WELCOME TO THE STARFM HOME PAGE!
(The latest release of STARFM is 1.1.1)
Description
===========
This program predicts Landsat surface
reflectance based on the Spatial and Temporal Adaptive Reflectance Fusion Model
(STARFM) by Gao et al. (2006). It blends Landsat and MODIS surface reflectance by fusing
high-frequency temporal information from MODIS and high spatial resolution information
from Landsat. The program has been tested in Linux
system. Due to the limited resources, the STARFM developers at the
<Download Code> (43K)
<Download Code and Examples> (27MB)
Reference
Gao, F., Masek, J., Schwaller M., and Hall, F., (2006). On the Blending of the Landsat and MODIS Surface Reflectance: Predict Daily Landsat Surface Reflectance, IEEE Transactions on Geoscience and Remote Sensing, Vol. 44, No. 8, pp. 2207-2218.
<Download Paper> (IEEE TGRS subscribers)
Installation
==========
% gzip -d StarFM_v*.tar.gz
% tar -xvf StarFM_v*.tar
% ls *
StarFM/source
StarFM.h
StarFM_main.c
StarFM_compute.c
StarFM_util.c
StarFM_alloc.c
Makefile
StarFM/simulation_test
StarFM/simulation_test/change_veg
StarFM/simulation_test/road_veg
StarFM/simulation_test/water_veg
(include simulated testing files)
StarFM/reflectance_test (full version only)
(include MODIS and Landsat testing files)
then type
% make
under StarFM/source directory and it should create executive program called "StarFM.exe"
Usage
======
> StarFM.exe input.txt
where input.txt contains the input files and parameters (see details below)
Inputs
======
All Landsat and MODIS data should be first pre-processed and co-registered and saved in
- same resolution (Landsat resolution)
- same image size
- same map projection
- same image extent (orthorectifed and precisely registered)
- same scale factor (10000 for MODIS reflectance products)

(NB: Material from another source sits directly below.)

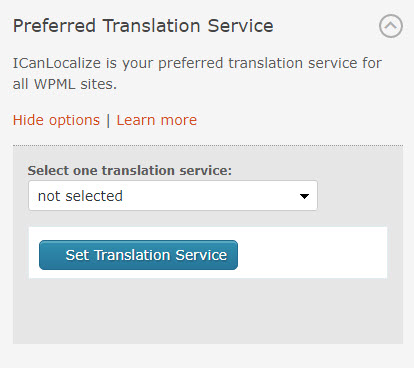Image resolution: width=414 pixels, height=368 pixels.
Task: Click the word 'Hide' in the orange link
Action: [28, 120]
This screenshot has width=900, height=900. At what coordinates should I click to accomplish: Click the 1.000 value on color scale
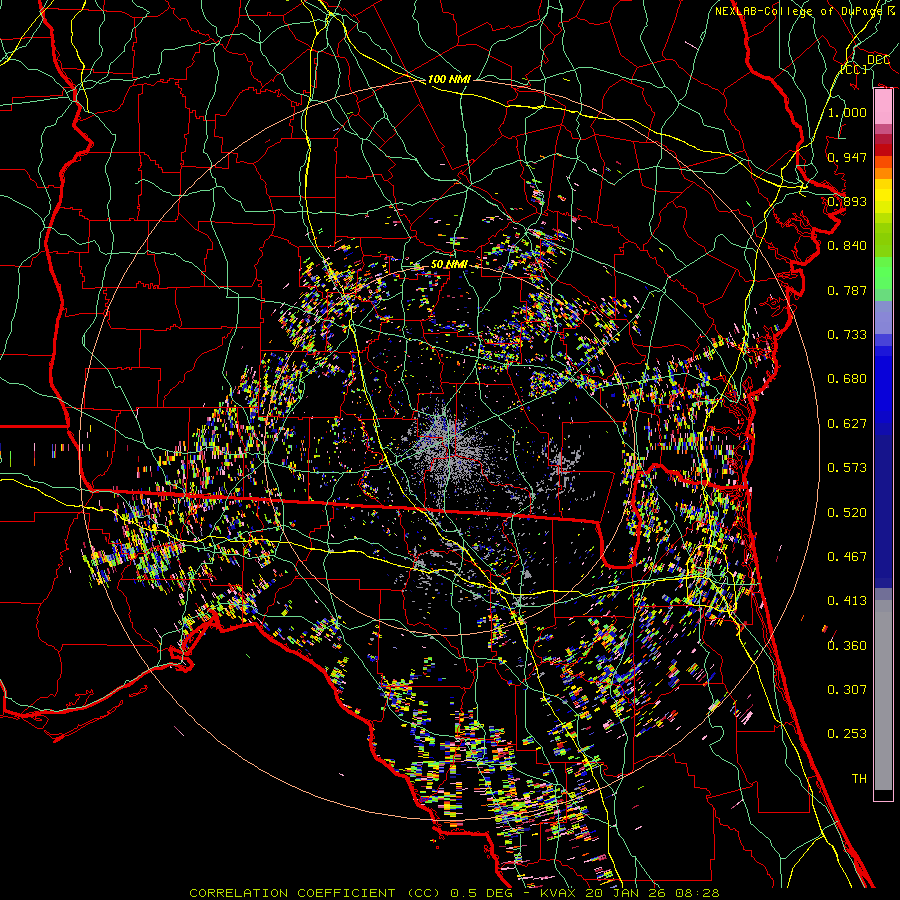coord(847,112)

- "short int" type (2 byte/pixel) for the scaled reflectance data
- "unsigned char" type (1 byte/pixel) for optional mask and classification file
Major inputs include:
- Landsat and MODIS surface reflectance image pair in binary format
- MODIS surface reflectance for the prediction date
- optional Landsat classification map for input pair
- optional Landsat and MODIS cloud and poor quality data mask
- control parameters
Detailed input parameters and explanations:
STARFM_PARAMETER_START
# number of input pairs, maximum = 2
NUM_IN_PAIRS =
# input MODIS files
IN_PAIR_MODIS_FNAME =
# optional mask file, same order MODIS files and use NONE if not exist
IN_PAIR_MODIS_MASK =
# input Landsat files in the same order as MODIS
IN_PAIR_LANDSAT_FNAME =
# optional mask file for Landsat
IN_PAIR_LANDSAT_MASK =
# optional classification map in the same order as input pairs
# classification map has to be generated from input Landsat data
# with as many separable classes as possible
IN_PAIR_CLASSIFICATION_MAP =
# MODIS input for the prediction date
IN_PDAY_MODIS_FNAME =
# optional mask file for MODIS
IN_PDAY_MODIS_MASK =
# output Landsat prediction file
OUT_PDAY_LANDSAT_FNAME =
# number of rows
NROWS =
# number of columns
NCOLS =
# spatial resolution
RESOLUTION =
# scale factor for input reflectance file
SCALE_FACTOR =
# fill value for Landsat surface reflectance
LANDSAT_FILLV =
# Landsat data range
LANDSAT_DATA_RANGE =
# uncertainty in the same unit as the scaled reflectance
LANDSAT_UNCERTAINTY =
# fill value for MODIS surface reflectance
MODIS_FILLV =
# MODIS data range
MODIS_DATA_RANGE =
# uncertainty for MODIS
MODIS_UNCERTAINTY =
# spatial information flag, "ON" is strongly suggested
USE_SPATIAL_FLAG = ON
# maximum search distance for the spectral similar neighbor pixels
MAX_SEARCH_DISTANCE =
# number of slice for the spectral similar test (pure pixel)
NUM_SLICE_PURE_TEST =
# optional replacement option for poor prediction (NEW to the paper)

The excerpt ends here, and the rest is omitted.